■ WHAT THE TASK REQUIRES ■
From the entries below, retype only the lines from the one with "Click the info icon beside Show me how" through the one with "Image resolution: width=845", exactly as written.

________________________

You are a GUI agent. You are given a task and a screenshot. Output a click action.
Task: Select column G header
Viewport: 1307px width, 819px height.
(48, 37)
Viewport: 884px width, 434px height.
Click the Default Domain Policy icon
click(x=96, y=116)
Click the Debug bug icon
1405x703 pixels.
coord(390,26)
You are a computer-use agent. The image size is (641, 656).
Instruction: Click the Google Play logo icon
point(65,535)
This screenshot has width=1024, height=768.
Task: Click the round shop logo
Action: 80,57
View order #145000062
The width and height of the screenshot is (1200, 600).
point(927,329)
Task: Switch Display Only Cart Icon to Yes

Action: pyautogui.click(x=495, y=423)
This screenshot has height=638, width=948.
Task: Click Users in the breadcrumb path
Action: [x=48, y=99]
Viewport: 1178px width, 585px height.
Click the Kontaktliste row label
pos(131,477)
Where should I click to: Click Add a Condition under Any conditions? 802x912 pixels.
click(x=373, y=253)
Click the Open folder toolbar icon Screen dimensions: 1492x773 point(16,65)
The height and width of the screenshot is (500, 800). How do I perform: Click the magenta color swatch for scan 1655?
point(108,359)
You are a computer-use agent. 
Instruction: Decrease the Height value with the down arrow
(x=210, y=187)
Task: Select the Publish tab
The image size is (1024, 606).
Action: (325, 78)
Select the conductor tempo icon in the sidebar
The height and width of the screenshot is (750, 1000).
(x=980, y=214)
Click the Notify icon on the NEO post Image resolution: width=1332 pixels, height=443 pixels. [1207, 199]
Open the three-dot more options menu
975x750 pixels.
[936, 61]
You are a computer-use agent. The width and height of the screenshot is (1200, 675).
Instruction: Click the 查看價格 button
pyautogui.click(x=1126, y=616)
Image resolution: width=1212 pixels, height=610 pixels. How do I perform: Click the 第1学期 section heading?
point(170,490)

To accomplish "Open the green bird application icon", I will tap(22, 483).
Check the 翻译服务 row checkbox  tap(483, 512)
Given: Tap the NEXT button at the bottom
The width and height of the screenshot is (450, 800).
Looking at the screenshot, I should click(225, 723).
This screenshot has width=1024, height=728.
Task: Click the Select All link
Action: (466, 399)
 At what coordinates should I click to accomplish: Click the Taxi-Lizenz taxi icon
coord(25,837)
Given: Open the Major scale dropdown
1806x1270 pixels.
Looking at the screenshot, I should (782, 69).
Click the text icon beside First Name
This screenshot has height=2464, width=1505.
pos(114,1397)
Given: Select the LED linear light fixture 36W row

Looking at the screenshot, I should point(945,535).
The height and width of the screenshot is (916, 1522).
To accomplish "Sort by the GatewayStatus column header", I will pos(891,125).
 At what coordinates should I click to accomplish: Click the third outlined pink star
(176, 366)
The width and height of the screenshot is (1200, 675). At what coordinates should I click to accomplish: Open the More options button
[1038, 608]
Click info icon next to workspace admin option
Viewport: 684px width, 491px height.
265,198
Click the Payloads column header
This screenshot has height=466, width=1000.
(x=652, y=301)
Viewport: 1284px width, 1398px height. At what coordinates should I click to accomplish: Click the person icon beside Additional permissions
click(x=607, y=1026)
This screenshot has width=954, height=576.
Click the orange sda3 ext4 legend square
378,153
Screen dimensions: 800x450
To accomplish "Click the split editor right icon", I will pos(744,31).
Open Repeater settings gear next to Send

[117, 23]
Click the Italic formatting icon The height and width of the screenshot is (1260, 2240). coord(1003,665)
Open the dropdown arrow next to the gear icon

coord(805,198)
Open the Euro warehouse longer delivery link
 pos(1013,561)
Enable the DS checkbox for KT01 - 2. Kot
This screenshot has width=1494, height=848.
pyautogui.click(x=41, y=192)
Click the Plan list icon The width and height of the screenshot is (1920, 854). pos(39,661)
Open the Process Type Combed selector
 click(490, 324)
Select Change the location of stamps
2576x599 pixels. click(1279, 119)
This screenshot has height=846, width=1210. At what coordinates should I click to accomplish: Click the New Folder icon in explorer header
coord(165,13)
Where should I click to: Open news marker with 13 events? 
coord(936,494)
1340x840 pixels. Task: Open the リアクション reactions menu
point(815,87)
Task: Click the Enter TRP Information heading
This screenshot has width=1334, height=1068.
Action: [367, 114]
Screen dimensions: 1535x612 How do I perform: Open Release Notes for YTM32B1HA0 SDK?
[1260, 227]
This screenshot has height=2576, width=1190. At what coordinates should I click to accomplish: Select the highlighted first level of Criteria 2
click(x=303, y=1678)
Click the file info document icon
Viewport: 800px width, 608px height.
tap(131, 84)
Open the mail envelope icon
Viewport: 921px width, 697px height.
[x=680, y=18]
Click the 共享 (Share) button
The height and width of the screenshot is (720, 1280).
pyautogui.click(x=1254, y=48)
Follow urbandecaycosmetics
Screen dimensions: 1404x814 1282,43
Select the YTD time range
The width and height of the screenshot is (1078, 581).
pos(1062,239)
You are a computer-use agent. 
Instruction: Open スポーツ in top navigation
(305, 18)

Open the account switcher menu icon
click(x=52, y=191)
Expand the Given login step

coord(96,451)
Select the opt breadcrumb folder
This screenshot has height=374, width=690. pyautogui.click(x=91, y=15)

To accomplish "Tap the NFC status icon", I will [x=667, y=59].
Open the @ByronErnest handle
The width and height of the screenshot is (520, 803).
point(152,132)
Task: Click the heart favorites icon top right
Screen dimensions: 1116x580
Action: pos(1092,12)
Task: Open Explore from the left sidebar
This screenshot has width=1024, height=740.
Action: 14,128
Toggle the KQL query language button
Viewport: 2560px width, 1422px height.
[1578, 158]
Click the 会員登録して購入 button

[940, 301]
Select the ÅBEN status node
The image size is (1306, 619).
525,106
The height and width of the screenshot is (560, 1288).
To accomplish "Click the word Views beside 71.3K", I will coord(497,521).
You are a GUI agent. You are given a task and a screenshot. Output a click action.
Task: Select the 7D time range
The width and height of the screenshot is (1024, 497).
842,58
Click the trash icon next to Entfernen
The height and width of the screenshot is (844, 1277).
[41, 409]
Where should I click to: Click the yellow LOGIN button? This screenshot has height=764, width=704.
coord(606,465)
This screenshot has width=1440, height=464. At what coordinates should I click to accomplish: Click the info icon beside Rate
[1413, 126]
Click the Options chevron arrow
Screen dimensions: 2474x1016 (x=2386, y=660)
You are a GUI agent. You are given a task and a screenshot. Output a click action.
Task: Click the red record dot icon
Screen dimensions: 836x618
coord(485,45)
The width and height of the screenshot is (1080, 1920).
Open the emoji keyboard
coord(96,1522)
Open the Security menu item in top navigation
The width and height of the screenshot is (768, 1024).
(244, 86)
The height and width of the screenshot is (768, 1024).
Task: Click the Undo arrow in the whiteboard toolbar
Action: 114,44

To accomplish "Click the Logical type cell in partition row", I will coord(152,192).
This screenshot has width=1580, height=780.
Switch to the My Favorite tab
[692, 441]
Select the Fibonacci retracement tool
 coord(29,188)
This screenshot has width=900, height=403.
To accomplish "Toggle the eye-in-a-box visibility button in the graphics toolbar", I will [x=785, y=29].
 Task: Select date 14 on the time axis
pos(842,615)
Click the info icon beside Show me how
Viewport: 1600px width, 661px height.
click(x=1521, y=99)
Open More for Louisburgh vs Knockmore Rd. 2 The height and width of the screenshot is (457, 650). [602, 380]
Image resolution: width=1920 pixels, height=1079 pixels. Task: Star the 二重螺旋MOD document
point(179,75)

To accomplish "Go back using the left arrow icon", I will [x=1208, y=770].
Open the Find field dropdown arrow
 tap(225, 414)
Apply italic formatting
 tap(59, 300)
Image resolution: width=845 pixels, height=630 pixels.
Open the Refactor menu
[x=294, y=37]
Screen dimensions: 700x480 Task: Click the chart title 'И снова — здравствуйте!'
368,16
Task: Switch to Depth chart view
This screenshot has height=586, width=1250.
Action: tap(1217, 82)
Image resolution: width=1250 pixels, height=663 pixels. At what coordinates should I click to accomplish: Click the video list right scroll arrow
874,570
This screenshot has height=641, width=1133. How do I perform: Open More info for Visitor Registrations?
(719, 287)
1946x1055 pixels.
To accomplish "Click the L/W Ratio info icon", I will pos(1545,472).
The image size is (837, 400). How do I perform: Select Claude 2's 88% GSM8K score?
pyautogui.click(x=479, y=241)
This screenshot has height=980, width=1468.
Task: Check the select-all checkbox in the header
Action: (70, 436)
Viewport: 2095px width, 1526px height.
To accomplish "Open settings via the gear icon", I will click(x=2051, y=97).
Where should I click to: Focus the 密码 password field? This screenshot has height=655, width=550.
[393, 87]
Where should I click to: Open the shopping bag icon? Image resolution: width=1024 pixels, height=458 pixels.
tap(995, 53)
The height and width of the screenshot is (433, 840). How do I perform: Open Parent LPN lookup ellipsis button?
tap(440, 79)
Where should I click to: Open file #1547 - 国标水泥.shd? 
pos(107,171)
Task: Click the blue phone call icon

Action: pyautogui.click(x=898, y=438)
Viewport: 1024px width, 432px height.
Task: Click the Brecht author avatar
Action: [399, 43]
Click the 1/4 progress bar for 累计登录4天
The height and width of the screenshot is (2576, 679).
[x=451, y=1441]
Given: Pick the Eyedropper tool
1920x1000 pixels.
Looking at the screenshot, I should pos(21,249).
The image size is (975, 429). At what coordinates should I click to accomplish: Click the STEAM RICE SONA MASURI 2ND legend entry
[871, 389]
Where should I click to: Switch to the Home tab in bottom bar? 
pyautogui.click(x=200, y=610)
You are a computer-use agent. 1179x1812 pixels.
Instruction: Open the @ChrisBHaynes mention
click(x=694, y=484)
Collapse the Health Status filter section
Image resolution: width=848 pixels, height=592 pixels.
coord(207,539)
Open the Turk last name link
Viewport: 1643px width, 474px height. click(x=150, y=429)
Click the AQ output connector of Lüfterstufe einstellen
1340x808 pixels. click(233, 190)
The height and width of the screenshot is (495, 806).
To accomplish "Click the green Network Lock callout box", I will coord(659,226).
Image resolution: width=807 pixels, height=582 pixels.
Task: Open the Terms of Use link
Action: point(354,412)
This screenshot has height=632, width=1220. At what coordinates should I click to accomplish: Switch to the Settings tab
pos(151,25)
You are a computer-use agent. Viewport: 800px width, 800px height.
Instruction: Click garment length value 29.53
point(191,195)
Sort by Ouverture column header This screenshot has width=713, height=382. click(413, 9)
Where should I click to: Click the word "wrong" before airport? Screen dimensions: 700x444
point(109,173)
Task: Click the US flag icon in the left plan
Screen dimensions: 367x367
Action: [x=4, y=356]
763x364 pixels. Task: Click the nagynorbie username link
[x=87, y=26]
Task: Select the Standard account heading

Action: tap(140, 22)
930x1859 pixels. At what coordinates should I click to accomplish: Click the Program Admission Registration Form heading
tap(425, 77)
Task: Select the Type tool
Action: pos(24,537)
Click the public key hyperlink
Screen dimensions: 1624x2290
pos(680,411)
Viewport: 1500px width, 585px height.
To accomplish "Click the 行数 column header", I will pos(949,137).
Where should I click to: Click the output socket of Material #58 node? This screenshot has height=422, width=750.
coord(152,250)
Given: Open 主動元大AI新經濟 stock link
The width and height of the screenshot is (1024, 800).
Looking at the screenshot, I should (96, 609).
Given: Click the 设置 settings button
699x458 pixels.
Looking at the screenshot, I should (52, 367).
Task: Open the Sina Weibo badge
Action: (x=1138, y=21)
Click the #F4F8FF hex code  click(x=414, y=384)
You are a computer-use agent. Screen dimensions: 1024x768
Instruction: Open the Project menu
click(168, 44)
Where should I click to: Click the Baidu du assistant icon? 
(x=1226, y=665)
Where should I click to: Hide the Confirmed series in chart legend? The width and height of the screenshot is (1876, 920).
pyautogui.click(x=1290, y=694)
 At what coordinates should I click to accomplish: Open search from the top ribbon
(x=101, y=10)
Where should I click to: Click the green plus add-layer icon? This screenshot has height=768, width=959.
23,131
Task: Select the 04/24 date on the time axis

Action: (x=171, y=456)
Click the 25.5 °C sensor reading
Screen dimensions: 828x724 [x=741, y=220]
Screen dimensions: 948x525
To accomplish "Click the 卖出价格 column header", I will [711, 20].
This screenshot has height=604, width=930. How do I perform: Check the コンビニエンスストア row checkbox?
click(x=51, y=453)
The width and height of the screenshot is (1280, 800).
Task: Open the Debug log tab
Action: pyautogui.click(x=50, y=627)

________________________

■ SOLUTION ■
Click the info icon beside Show me how
Viewport: 1600px width, 661px height.
click(x=1521, y=99)
Open More for Louisburgh vs Knockmore Rd. 2 The height and width of the screenshot is (457, 650). [602, 380]
Image resolution: width=1920 pixels, height=1079 pixels. Task: Star the 二重螺旋MOD document
point(179,75)

To accomplish "Go back using the left arrow icon", I will [x=1208, y=770].
Open the Find field dropdown arrow
 tap(225, 414)
Apply italic formatting
 tap(59, 300)
Image resolution: width=845 pixels, height=630 pixels.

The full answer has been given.